Former President George W. Bush may be guilty of creating the constitutional calamity that is Guantánamo today, but at least he made an effort to empty it of men who clearly posed no threat to the United States. He released 532 detainees by the end of his second term.

Then former President Barack Obama, who was blocked by Republicans in Congress from keeping his campaign promise to close the prison, established regular reviews of each inmate’s case and worked intensively to negotiate the transfer of those who could not be returned safely to their home countries. In the end, he managed to release 197 detainees.

But, during the 2016 presidential campaign, Trump bragged that he would “absolutely authorize torture techniques like waterboarding, on the ground that terrorism suspects deserve it anyway.” 
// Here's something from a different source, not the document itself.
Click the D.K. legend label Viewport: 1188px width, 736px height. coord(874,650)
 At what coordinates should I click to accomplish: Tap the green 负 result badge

And, of course not release any more.

The remaining Guantánamo prisoners appear fated to stay locked up but not based on an individual assessment of their cases — there will be none of those under Trump. Why? Because they serve as convenient symbols of the aggressive anti-terrorist and anti-Muslim platform he ran on.

Yet those men there continue to make a straightforward case for their release. 

The Supreme Court has ruled that prisoners at Guantánamo must have a meaningful opportunity to challenge the legal and factual grounds for their detention, which means that the federal courts have the power to review those claims and grant any appropriate relief. 

So, if our Constitution stands for anything, the plaintiffs argue in their suit, which was filed on their behalf by the Center for Constitutional Rights, it must stand for the proposition that the government cannot detain someone for 16 years without charge. 

The new legal challenge represents the sharpest test yet of America’s commitment to its most important founding principles — the guarantee of due process and the right to habeas corpus, — even for those at Guantánamo.

My 2 cents: So, will we continue to tolerate locking up more than two dozen men there, without charges, forever? That is the $64,000 question isn’t it? 

Now just imagine for a moment if we still had dozens or more of our POW’s locked held and locked up in North Vietnam at the infamous “Hanoi Hilton” like Sen. John McCain was for over five years after he was shot down in October 1967. 

Yeah, just imagine that over the past 51 years. 

Even North Vietnam (at the time) considered that to be “an undeclared war” and yet they labeled our POWs as “war criminals.

Thanks for stopping – these updates are slow and wide apart, but still a timely issue.